The human-kind has been performing accounting for more than 7,000 years. This discipline does not only give us the arithmetic means to plan, execute and assess business transactions, but also the universal language of business.
In particular, we have been using the double-entry bookkeeping system for about the last 5 centuries as a framework to record transactions. Furthermore, with the help of the concept of ledgers, we have been consolidating transactions and reporting summaries of them through standardized documents such as balance sheets, income statements etc.
So far, so good... But is it all good? I have some doubts. In the following, I will briefly explain two concerns of mine. By the end, a recent ontological movement follows which really excites me.
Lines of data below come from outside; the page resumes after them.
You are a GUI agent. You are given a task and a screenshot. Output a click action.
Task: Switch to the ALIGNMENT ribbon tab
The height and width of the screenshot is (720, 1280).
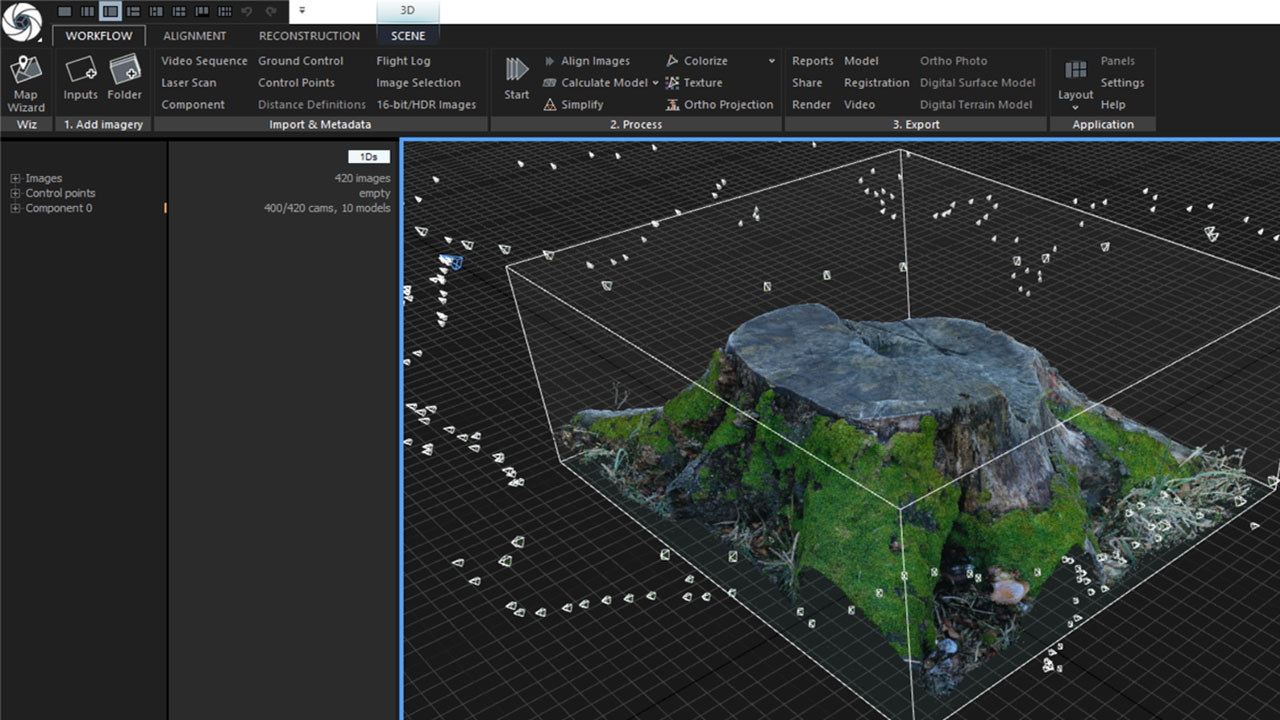pyautogui.click(x=194, y=36)
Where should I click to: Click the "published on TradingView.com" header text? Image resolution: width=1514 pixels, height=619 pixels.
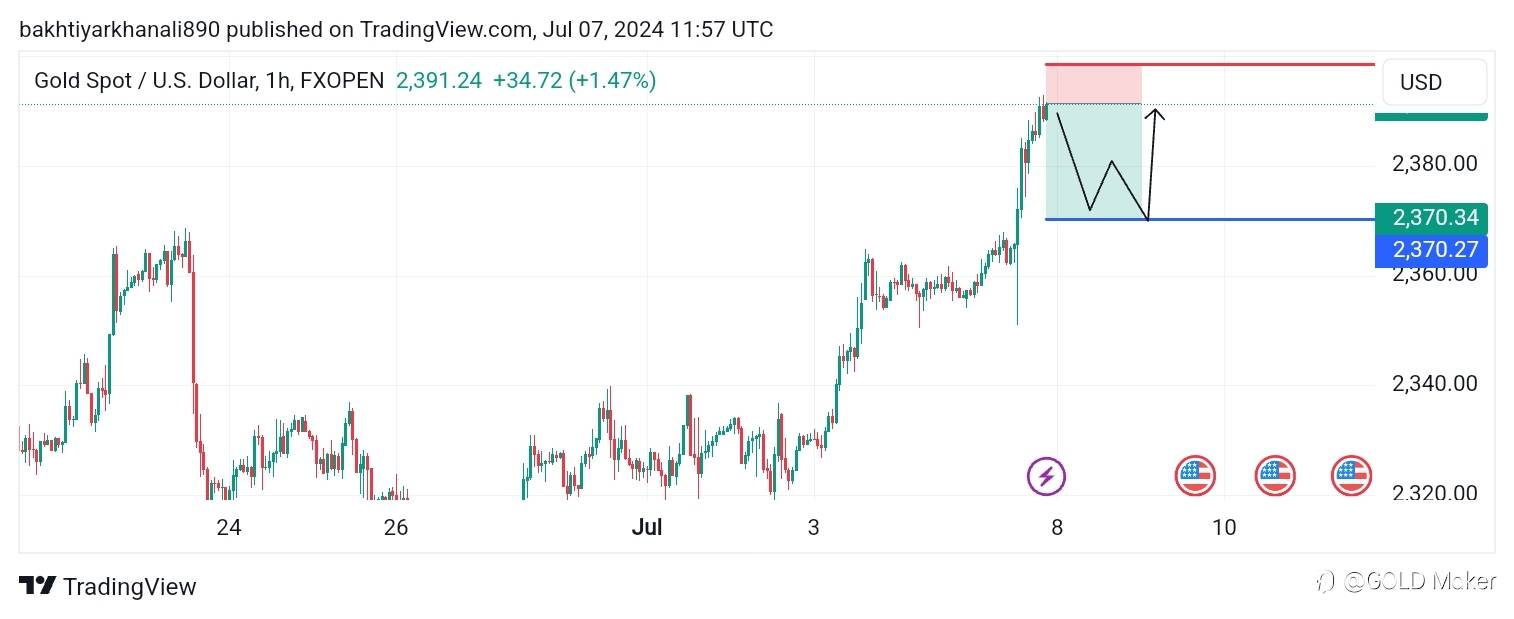[380, 29]
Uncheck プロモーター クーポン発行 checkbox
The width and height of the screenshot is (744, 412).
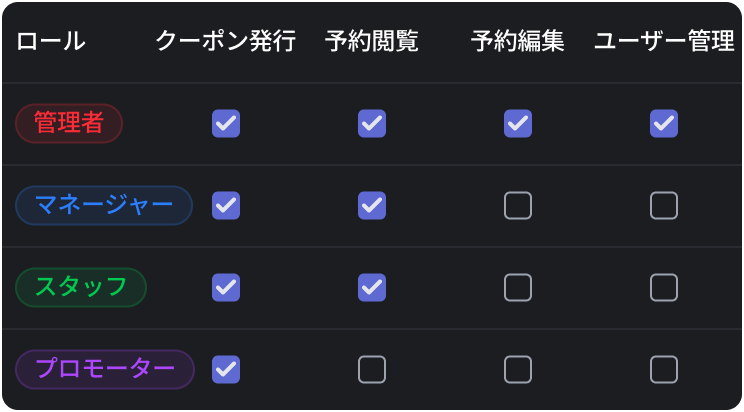tap(226, 370)
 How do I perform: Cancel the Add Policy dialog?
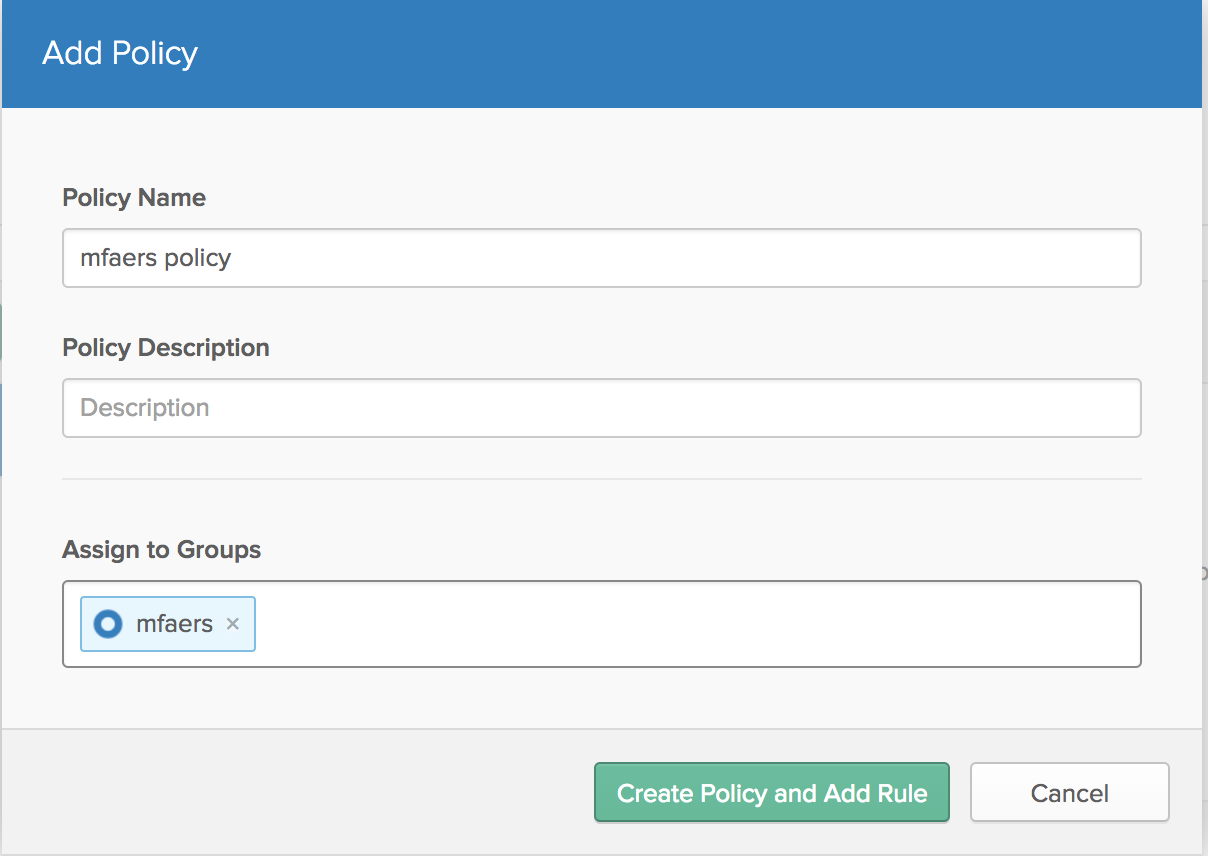pyautogui.click(x=1069, y=793)
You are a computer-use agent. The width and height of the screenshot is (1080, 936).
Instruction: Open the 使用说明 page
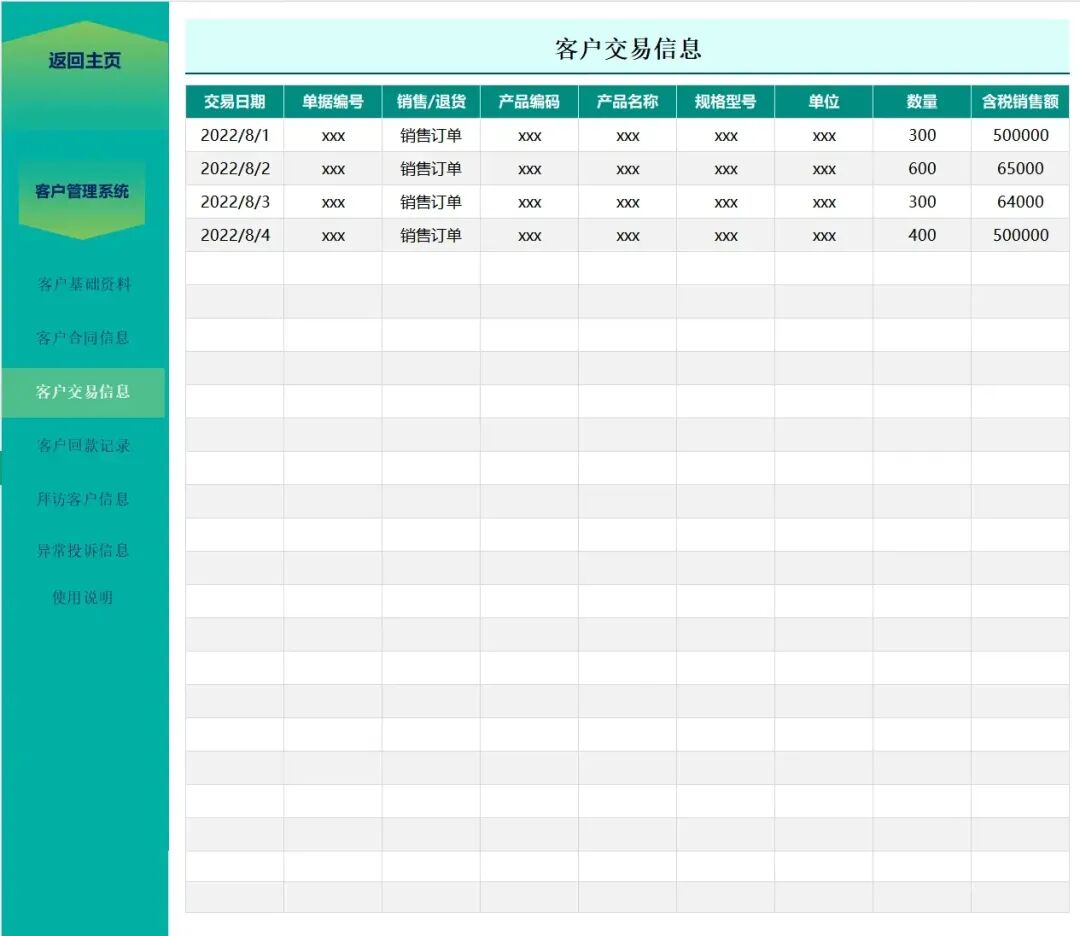tap(83, 598)
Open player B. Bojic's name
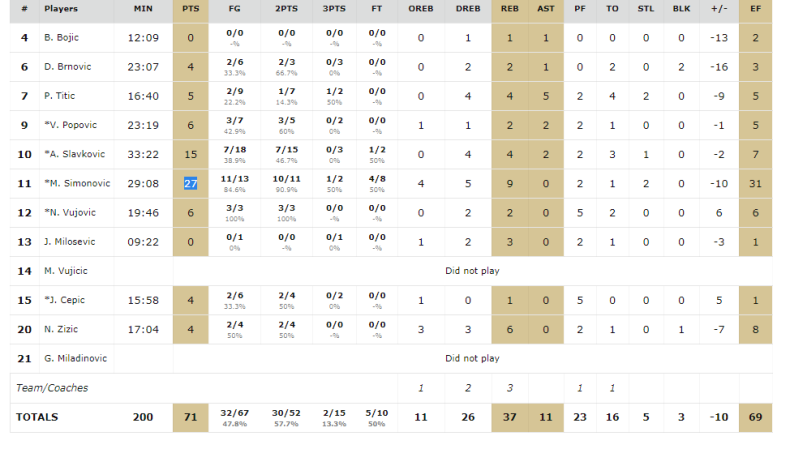The height and width of the screenshot is (450, 790). (61, 38)
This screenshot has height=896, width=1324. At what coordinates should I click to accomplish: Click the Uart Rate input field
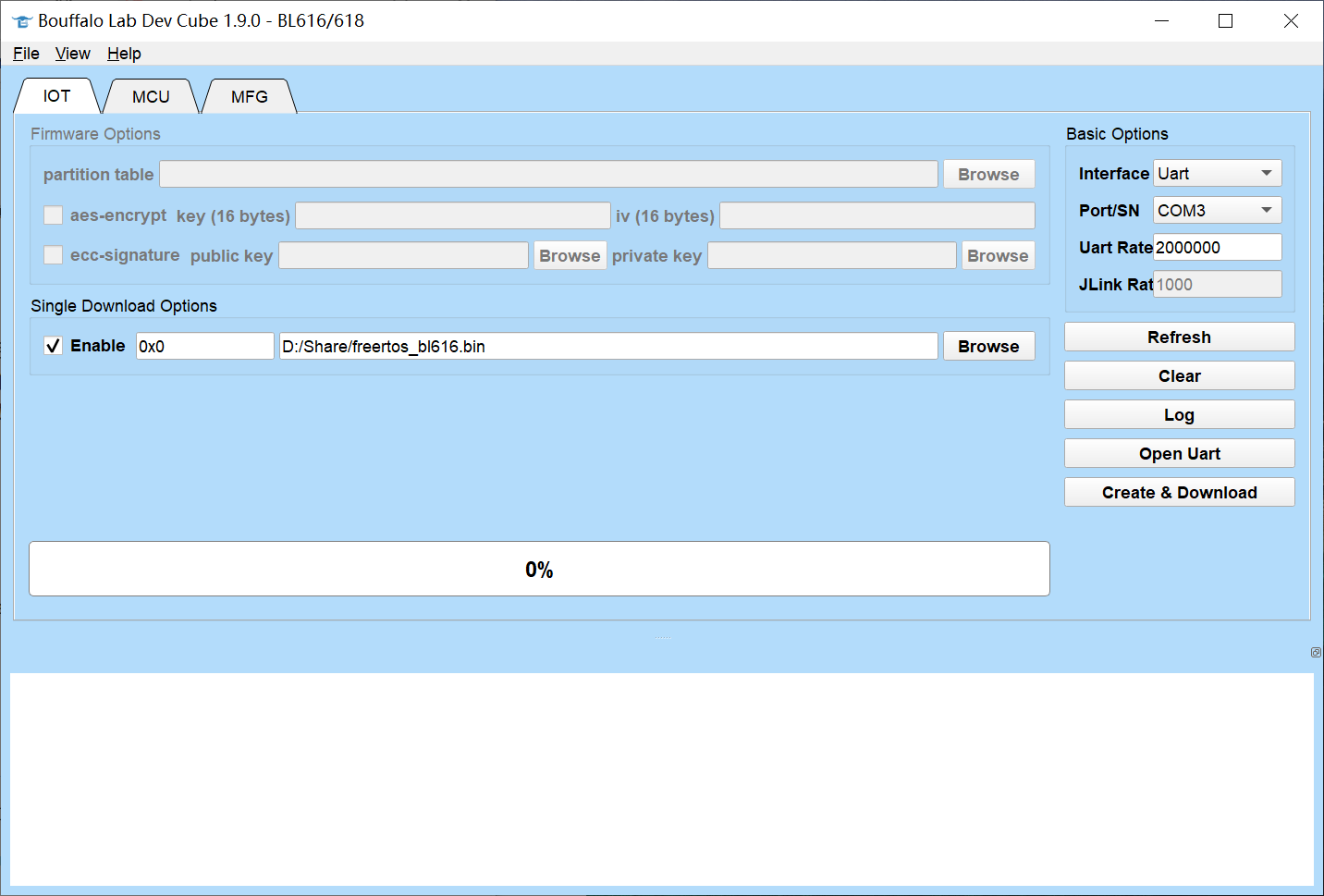(x=1217, y=248)
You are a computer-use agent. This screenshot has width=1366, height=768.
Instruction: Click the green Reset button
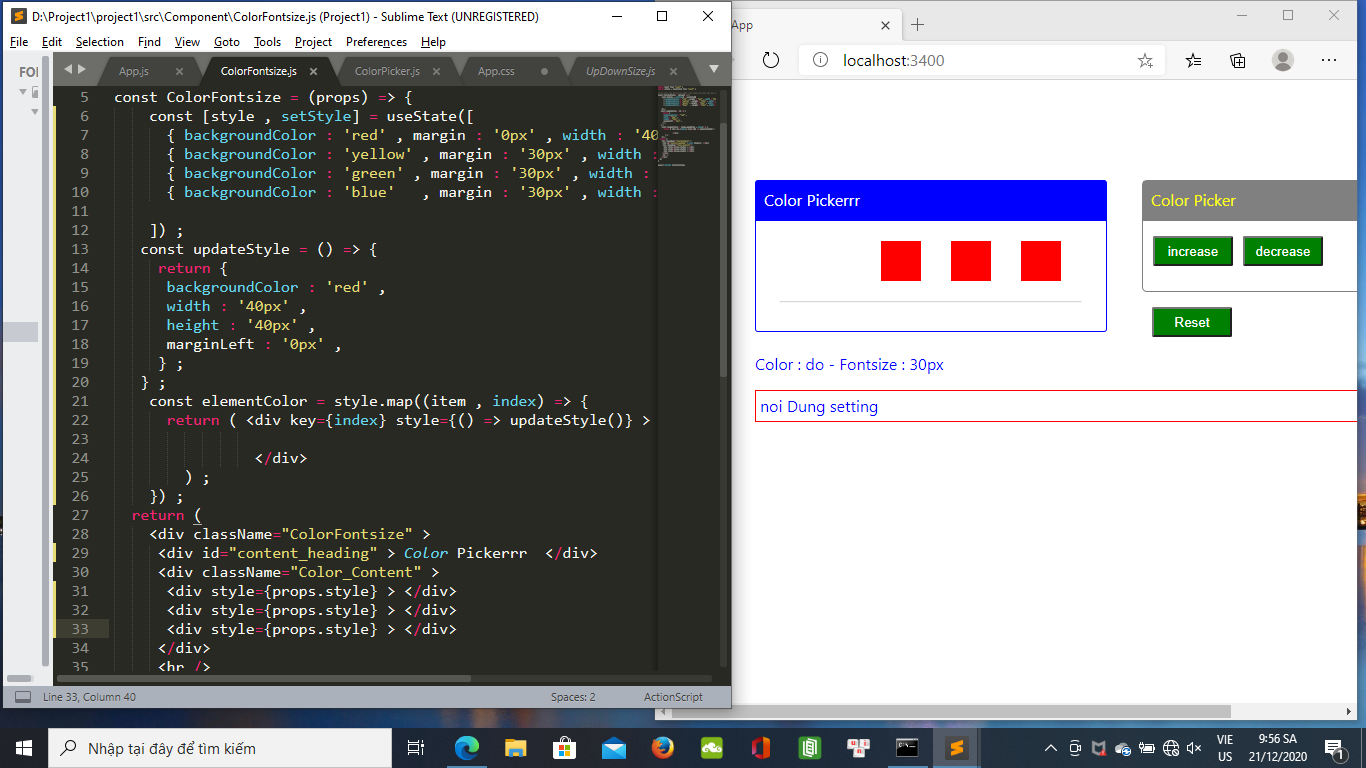tap(1191, 322)
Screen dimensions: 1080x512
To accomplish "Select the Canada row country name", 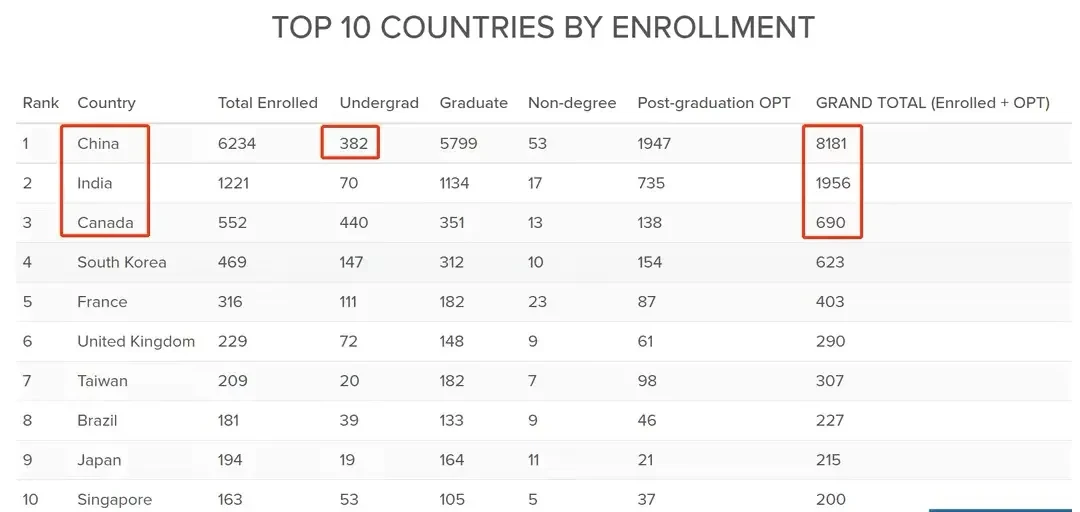I will pos(105,223).
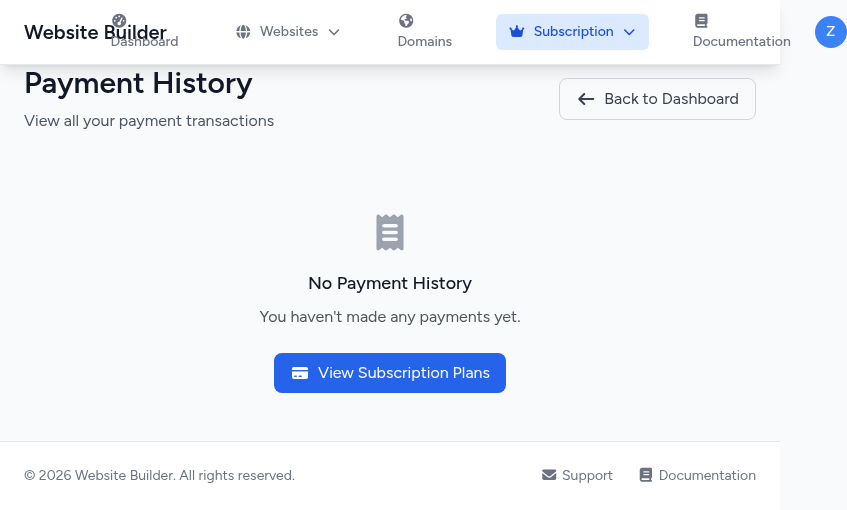Click the Websites globe icon

pyautogui.click(x=243, y=32)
Before proceeding, please note that the person who expresses his ideas here is a poor programmer, not an accountant.
Problem 1: What happened to my data?
Firstly, I am not comfortable with the highly opaque nature of the information resulting from the accounting process. All the accountants which I've been working with (both juniors and seniors, regardless of their nationality being Turkish, Singaporean or Indian) concentrate mostly on the preparation of a summary of transactional data (such as balance sheets) which presents the top-level view of the business operations. Furthermore, there is not much emphasis on the very continuum of the business execution; there are significant cut-off times such as end of month, quarter or year. In conclusion, there is a critical mass of information loss (both in quantity and quality) due to the excessive focus on the summary of the data.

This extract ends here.